start TASK INPUTS
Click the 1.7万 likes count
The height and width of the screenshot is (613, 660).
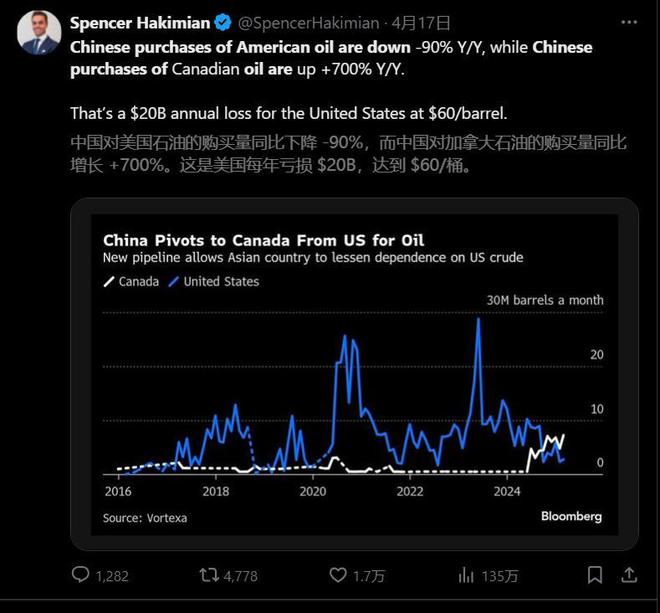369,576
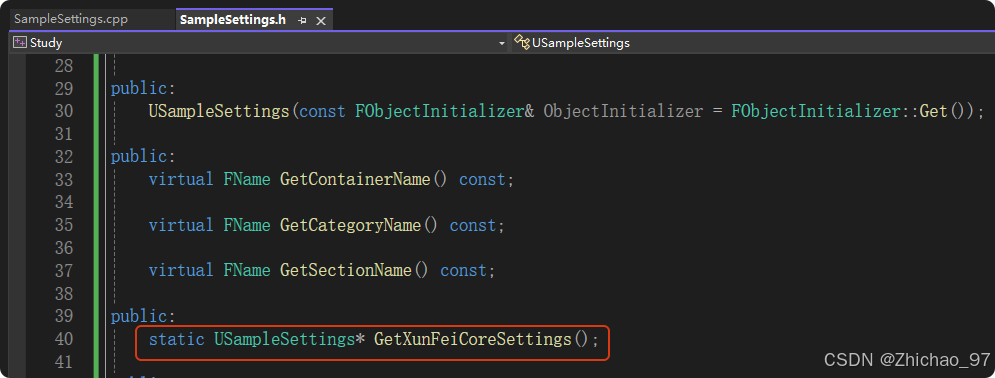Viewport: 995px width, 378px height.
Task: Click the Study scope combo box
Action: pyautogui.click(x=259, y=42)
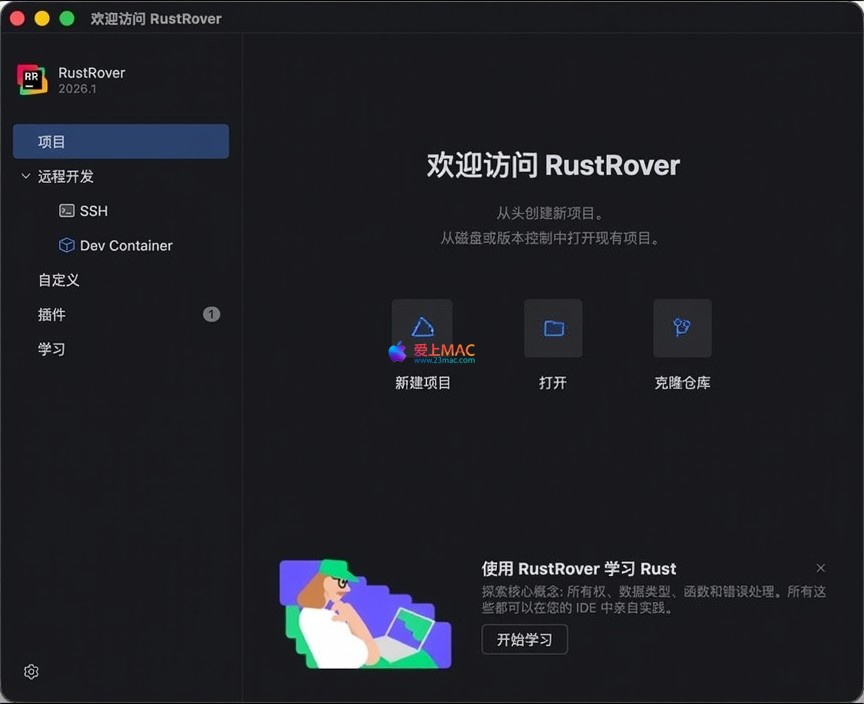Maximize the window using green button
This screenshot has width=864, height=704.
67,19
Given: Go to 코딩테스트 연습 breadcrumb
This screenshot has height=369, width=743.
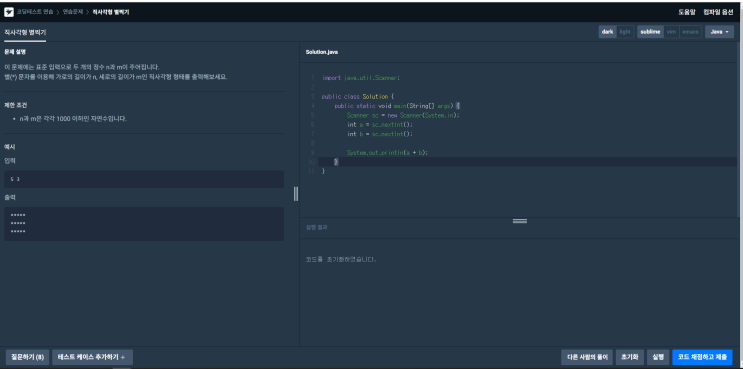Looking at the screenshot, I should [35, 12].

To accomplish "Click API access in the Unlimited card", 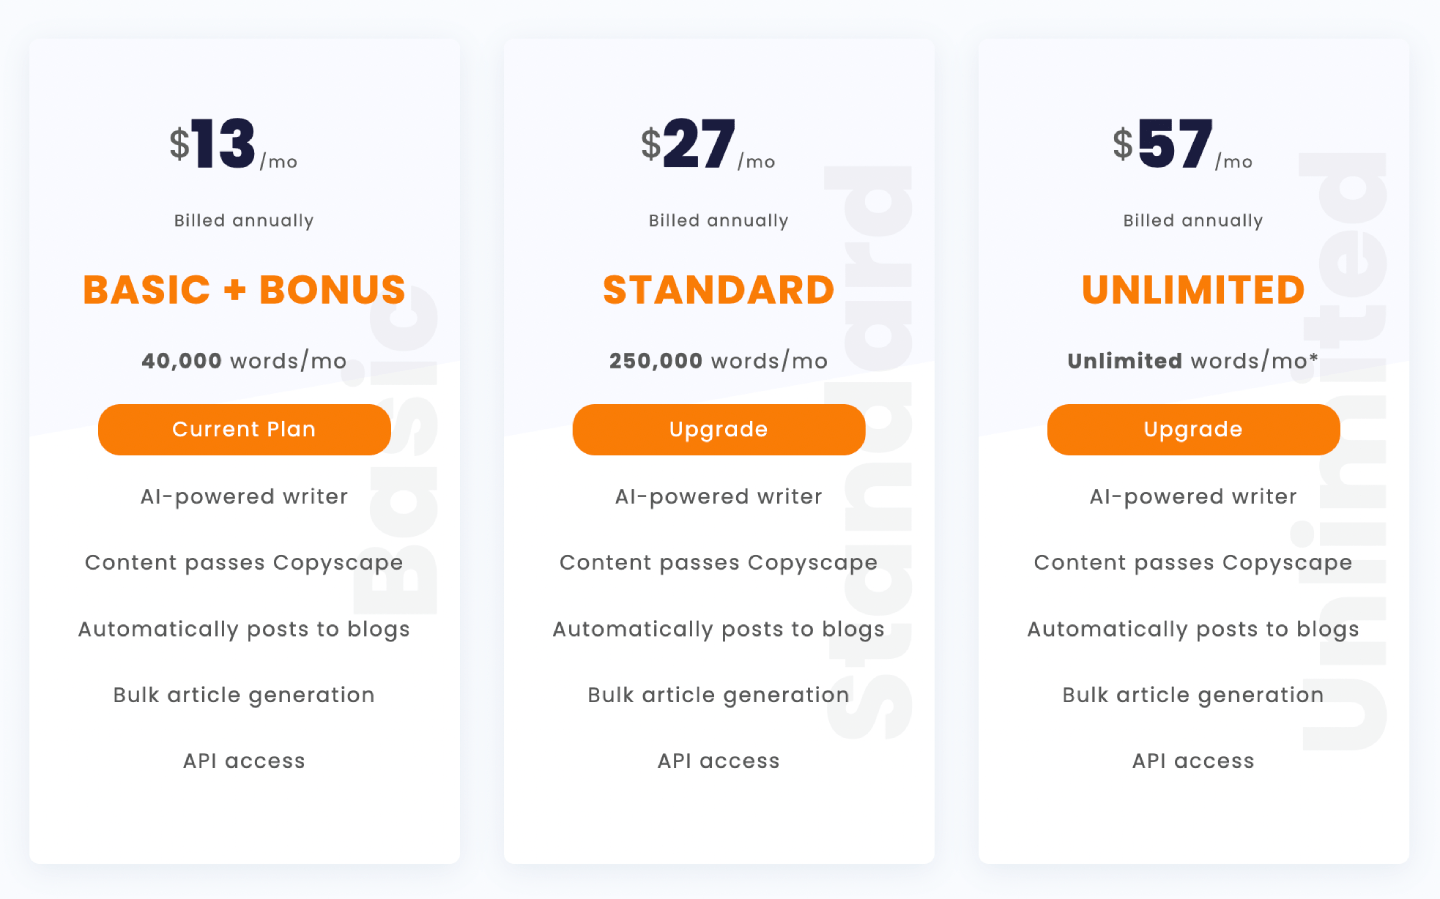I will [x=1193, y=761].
end TASK INPUTS
Copy everything from the start of the entries down to the line that contains "Looking at the screenshot, I should [35, 12].", with both ends included. Leave the pictures out of your copy.

▶ TASK RESPONSE:
Click the 1.7万 likes count
The height and width of the screenshot is (613, 660).
369,576
Viewport: 995px width, 378px height.
Task: Click the Study scope combo box
Action: pyautogui.click(x=259, y=42)
Maximize the window using green button
This screenshot has width=864, height=704.
67,19
Given: Go to 코딩테스트 연습 breadcrumb
This screenshot has height=369, width=743.
Looking at the screenshot, I should [35, 12].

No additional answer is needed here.